Viaje a Chile 1

Si AC no insiste, no estaría bajando de un avión Sky Airlines en el aeropuerto del Wallmapu a las 11am . Me habría dejado llevar por mi apasible vida europea de Rouen. Veo a mis padres al otro lado de la gran vidriera que separa los turistas de los que tienen algo que esperar. Mamá parece no envejecer, pero mi padre, que siempre daba la impresión de ser el más joven de los dos, el que guardaba su niño interior, ya tiene el pelo todo gris.

Mi mochila, el entusiasmo inexplicable de AC por este país que me parece decadente, los taxistas, los boceos de los conductores de los servicios de transfer hacia Pucón o Temuco, los dos perros quiltros que merodean afuera en el estacionamiento. Me fijo en los perros, negros, vagabundos, poliamorosos, y me conmueven y le pido a AC que nos haga una foto que luego publicaré en Instagram.

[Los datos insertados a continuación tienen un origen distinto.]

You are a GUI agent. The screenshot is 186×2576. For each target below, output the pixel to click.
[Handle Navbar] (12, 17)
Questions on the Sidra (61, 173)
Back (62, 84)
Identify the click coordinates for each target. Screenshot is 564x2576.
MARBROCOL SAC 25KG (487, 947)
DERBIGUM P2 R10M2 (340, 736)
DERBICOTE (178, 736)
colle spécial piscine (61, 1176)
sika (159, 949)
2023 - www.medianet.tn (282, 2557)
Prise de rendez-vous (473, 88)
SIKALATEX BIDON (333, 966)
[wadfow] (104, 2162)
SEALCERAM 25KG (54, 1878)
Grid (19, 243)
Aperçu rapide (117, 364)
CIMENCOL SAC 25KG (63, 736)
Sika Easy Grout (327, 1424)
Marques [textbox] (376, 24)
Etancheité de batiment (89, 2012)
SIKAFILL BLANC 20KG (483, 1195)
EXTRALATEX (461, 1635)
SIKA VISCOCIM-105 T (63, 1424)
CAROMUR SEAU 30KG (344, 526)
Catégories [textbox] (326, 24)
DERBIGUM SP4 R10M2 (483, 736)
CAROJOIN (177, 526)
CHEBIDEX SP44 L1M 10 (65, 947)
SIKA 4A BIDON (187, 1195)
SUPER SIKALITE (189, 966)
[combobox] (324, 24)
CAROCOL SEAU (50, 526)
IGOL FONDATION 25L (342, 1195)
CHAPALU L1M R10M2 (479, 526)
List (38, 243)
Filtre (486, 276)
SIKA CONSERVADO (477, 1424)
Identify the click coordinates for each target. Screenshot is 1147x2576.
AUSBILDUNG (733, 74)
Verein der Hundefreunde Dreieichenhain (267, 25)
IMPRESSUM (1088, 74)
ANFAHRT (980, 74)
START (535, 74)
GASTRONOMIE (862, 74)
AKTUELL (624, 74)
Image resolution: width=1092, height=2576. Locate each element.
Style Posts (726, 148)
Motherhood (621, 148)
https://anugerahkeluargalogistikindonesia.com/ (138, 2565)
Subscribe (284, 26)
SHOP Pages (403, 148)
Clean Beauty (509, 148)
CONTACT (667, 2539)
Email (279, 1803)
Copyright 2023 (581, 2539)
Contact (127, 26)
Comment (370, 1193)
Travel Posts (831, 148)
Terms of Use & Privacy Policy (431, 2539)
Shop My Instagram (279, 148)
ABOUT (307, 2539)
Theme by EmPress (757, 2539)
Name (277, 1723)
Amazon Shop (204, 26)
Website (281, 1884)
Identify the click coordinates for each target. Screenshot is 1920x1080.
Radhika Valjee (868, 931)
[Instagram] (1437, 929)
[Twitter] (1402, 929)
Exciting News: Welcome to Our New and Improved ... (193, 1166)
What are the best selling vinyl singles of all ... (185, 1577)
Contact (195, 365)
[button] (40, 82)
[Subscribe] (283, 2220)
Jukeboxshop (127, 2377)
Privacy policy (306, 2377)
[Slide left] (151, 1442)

Nunca los he visto en carne y hueso. Mis sobrinos tienen 3 y 2 años. B., el mayor, nació en medio de nuestro primer viaje. Pero la gran pandemia del 2019 nos separó. En ese tiempo vivían en Santiago centro, en el piso 20 de un departamento pequeño y no se podía cruzar esas fronteras sanitarias que se inventó el ministro de salud sin un motivo justificable. Papá conduce el coche rojo camino a Cajón, vamos a una casa construida en el año 2009 en donde viven P. y B. Tengo la impresión que mi cuñada y mi hermano hacen lo que pueden. «Están en la edad de la porfía», me dicen. «Ustedes también eran así», afirma mamá. No sé qué responder, ciertamente estaba allí pero no recuerdo nada. A la familia solo se la puede querer, las otras actitudes, sin duda más racionales, conducen al desastre.